We have seen the result of such situations. The ex-combatants become impatient with long delays in payments for tasks performed. On many occasions, they have been forced to confiscate vehicles belonging to the Provincial Government or donor organisations. The AGB will have to ensure that, whatever the funds available, a certain percentage is allocated in such a manner that the needs of ex-combatants are met right from the start. In this way, repetition of past negative incidents, during the pre-AGB days, can be avoided.
Dealing with the past and building respect for rights and the law
The third challenge that will confront the AGB is dealing with the past and building respect for rights and the law. I believe Bougainvilleans and their AGB will handle this challenge with plenty of confidence and drawing on experiences they have gained while making and building peace over the last four years since July/August 1997. Other peace attempts from 1989, 1990, 1991, 1994 and 1995, have also left their marks, on both Bougainvilleans and the PNG Government.
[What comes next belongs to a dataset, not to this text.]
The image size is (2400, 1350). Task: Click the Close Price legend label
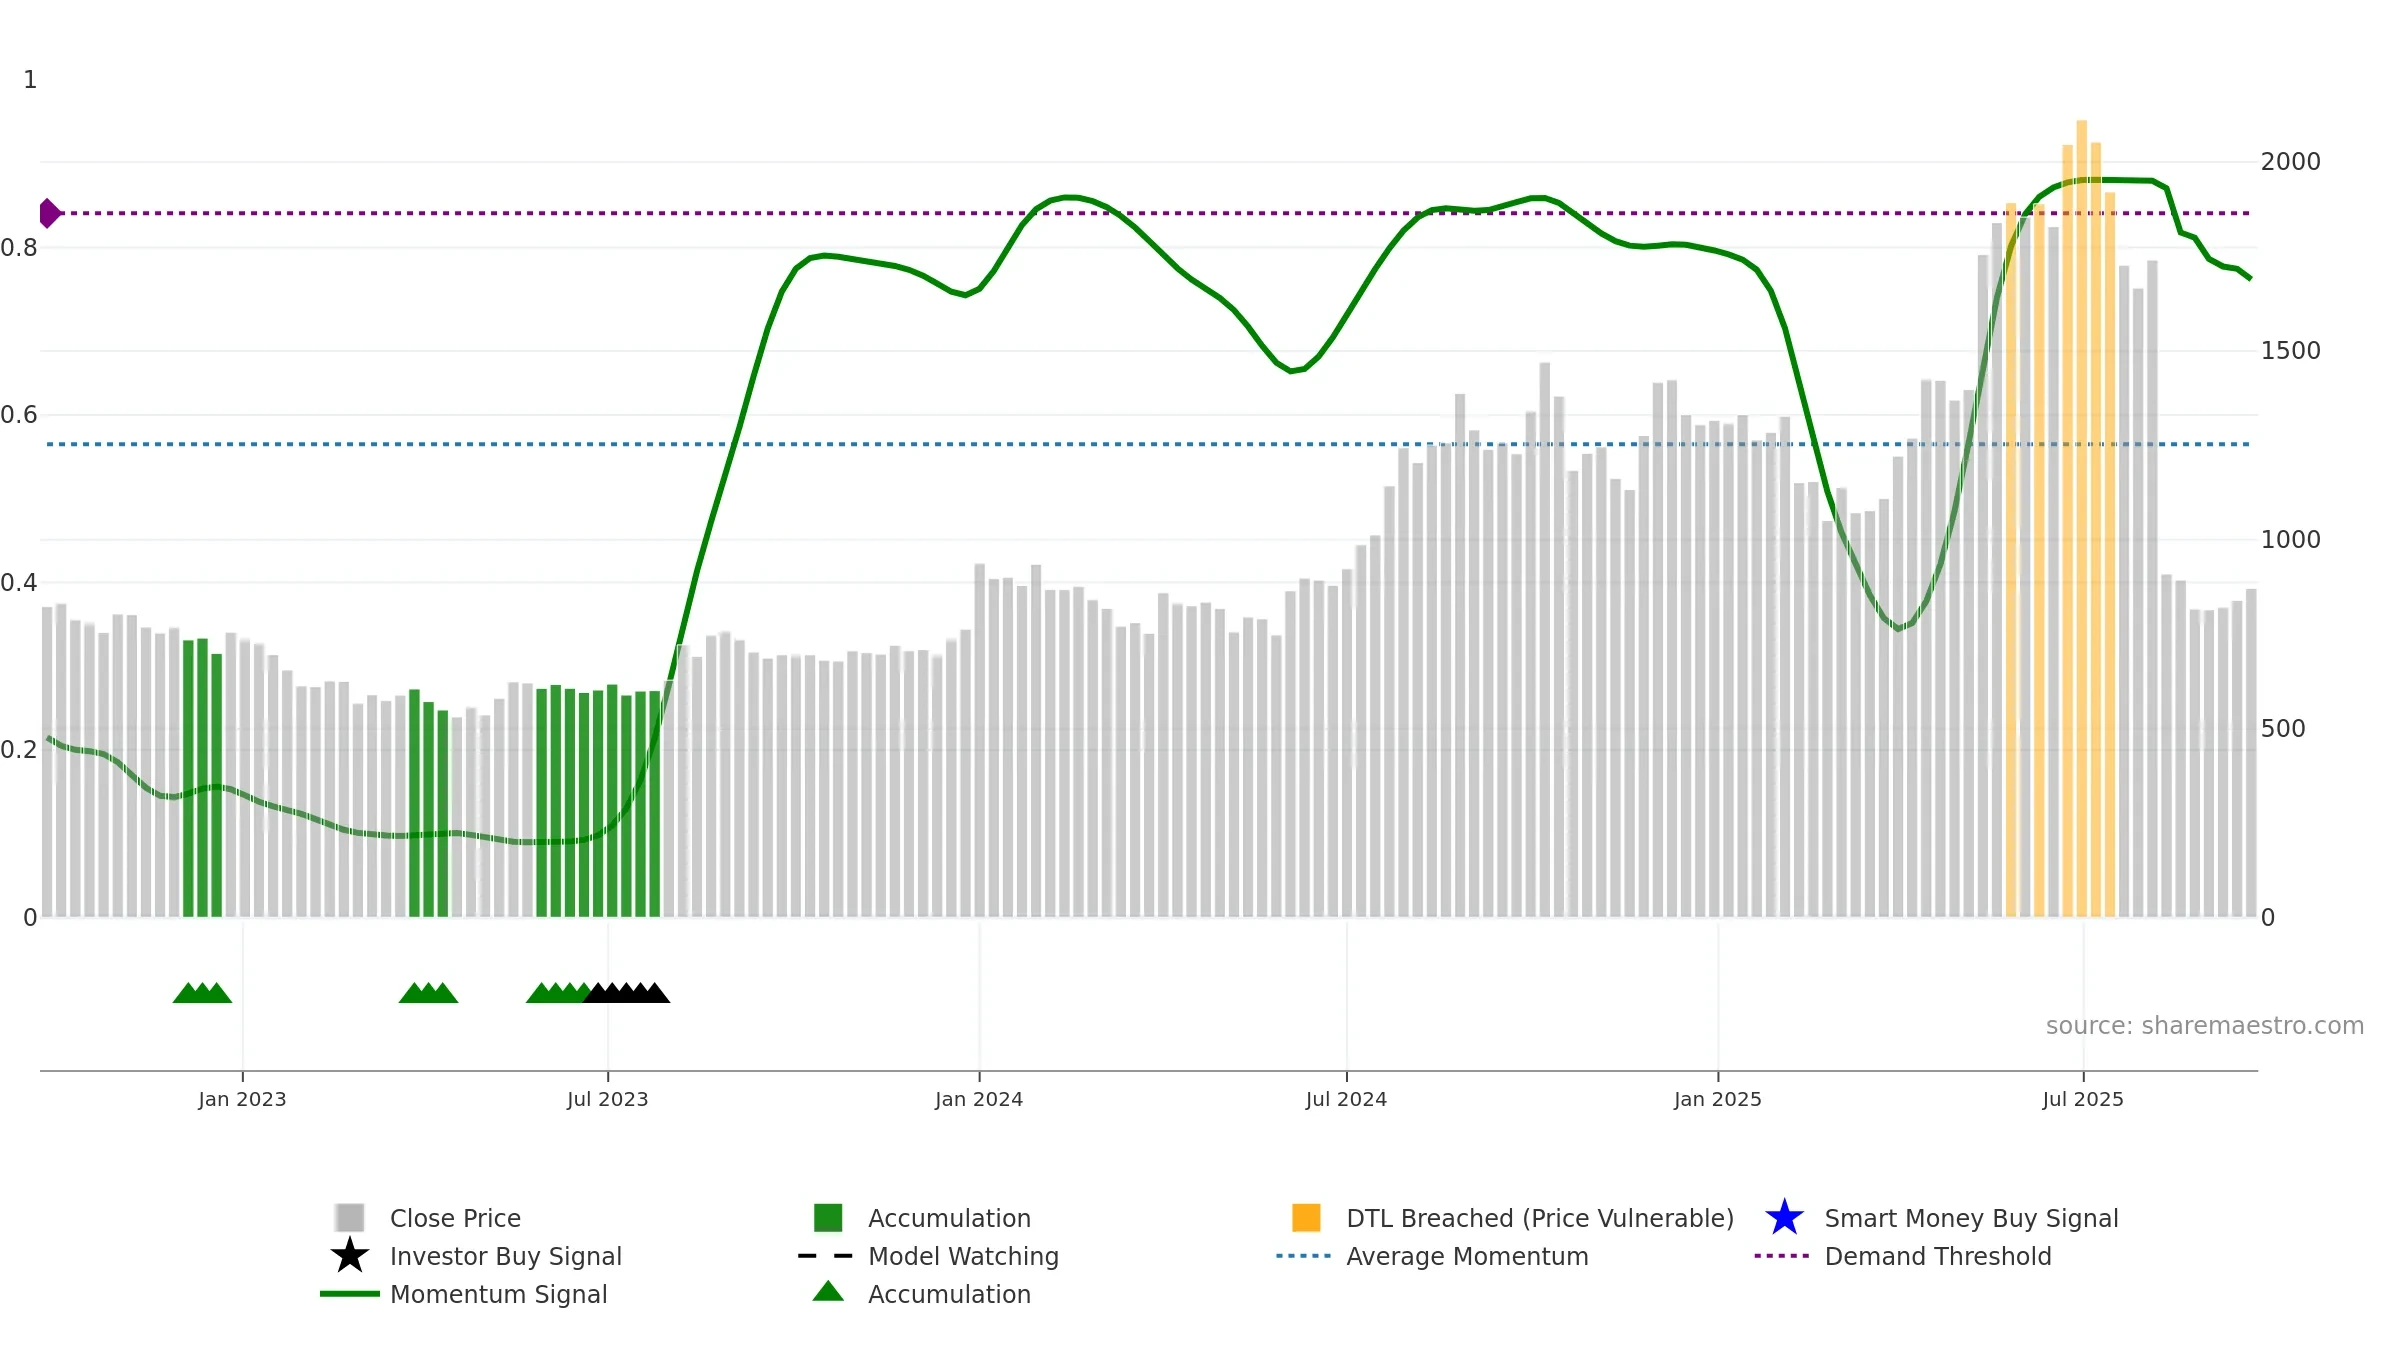pos(455,1218)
In fact, the Burnham Declaration in July 1997, is the culmination of all these peace attempts.
From an environment of hatred, mistrust and suspicion, Bougainvilleans have been able to build bridges of peace and reconciliation, because of the high esteem for noble traditions and customs in Bougainville, which are beautifully blended with Christian principles and teachings.
Their forefathers fought tribal wars, but whenever they made peace, those pacts were respected and honoured. Today, their sons and daughters are following in their footsteps. The Bougainville peace process, which many international observers have labelled as a unique and successful peace process, has no doubt created many precedents for other peace processes to emulate.
Bougainvilleans are confident that their AGB will harness the potential, commitment, respect and all other virtues that they have been applying, both individually and collectively, to make the peace process a success story. Ultimately this will bring about justice and overall law and order. With this in mind, the joint Bougainville leadership successfully negotiated control over the judiciary, the police and the Correctional Services Institute. Of course other functions, such as public services and financial powers are also part and parcel of the overall strategy for Bougainvilleans to bring justice, human rights and civil authority.
Whenever need arises, assistance will be sought from the national government and the international community.
Bougainvilleans' long-term objectives are for their AGB to continue facilitating peace and reconciliation, to eventually erase all hatred and sense of betrayal that they feel towards each other and thereby return peace, harmony and unity to Bougainville. This process will continue even after the referendum determines Bougainville's ultimate political settlement. Already, many Bougainvilleans are advocating the establishment of a Truth Commission, similar to that established in South Africa.
This augers well and reaffirms Bougainvilleans' determination and commitment to leave bitter memories behind and build new lives under Bougainville's political motto:
New Bougainville! New Spirit! New Deal! New Future!!!